Q4: How can retail investors participate in BioSplice's fundraising? A4: BioSplice uses broker-dealer platforms like Rialto Markets to facilitate retail investments. The minimum investment for current rounds is $1,000, though earlier rounds allowed investments as low as $500 [TechCrunch, 2024].
Q5: What is BioSplice's long-term goal? A5: The company's long-term goal is to eventually go public through an Initial Public Offering (IPO) [TechCrunch, 2024].
Reader questions.
About “BioSplice Raises $500M+ from Retail, Bypassing VCs A New Biotech Funding Model” — five of the most-asked, in the desk's own words.
01How much capital has BioSplice Therapeutics raised and from whom?
BioSplice Therapeutics has cumulatively raised over $500 million since 2018. This substantial capital has been raised exclusively from retail investors, deliberately bypassing traditional venture capital funding.02What is BioSplice Therapeutics' lead drug candidate and what does it target?
The company's lead drug candidate is Lorecivivint. It is specifically designed to treat osteoarthritis knee pain and has successfully completed two Phase 3 clinical trials, marking a significant development milestone.03How does BioSplice Therapeutics facilitate investments from retail investors?

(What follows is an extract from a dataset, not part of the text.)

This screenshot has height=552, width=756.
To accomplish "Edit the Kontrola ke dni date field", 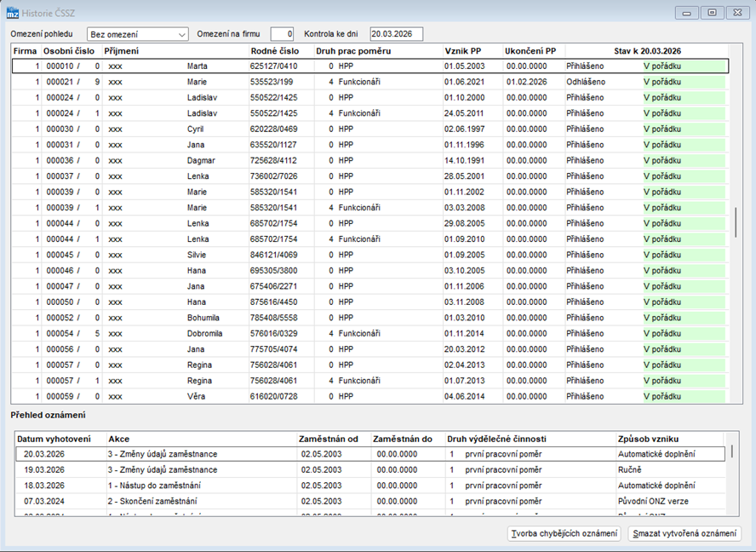I will [x=397, y=34].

BioSplice leverages broker-dealer platforms, such as Rialto Markets, to facilitate retail investments. These platforms structure offerings for a broad base of non-institutional investors, with current minimum investments set at $1,000.04What is BioSplice Therapeutics' long-term financial goal?
BioSplice Therapeutics' long-term financial strategy culminates in an eventual Initial Public Offering (IPO). This demonstrates an alternative path to public markets, distinct from the typical VC-backed exit strategies.05What was BioSplice Therapeutics known as previously?
BioSplice Therapeutics was initially known as BioAxone BioSciences. Under its previous name, the company's early research efforts were primarily focused on spinal cord injury, which contributed to its foundational scientific expertise.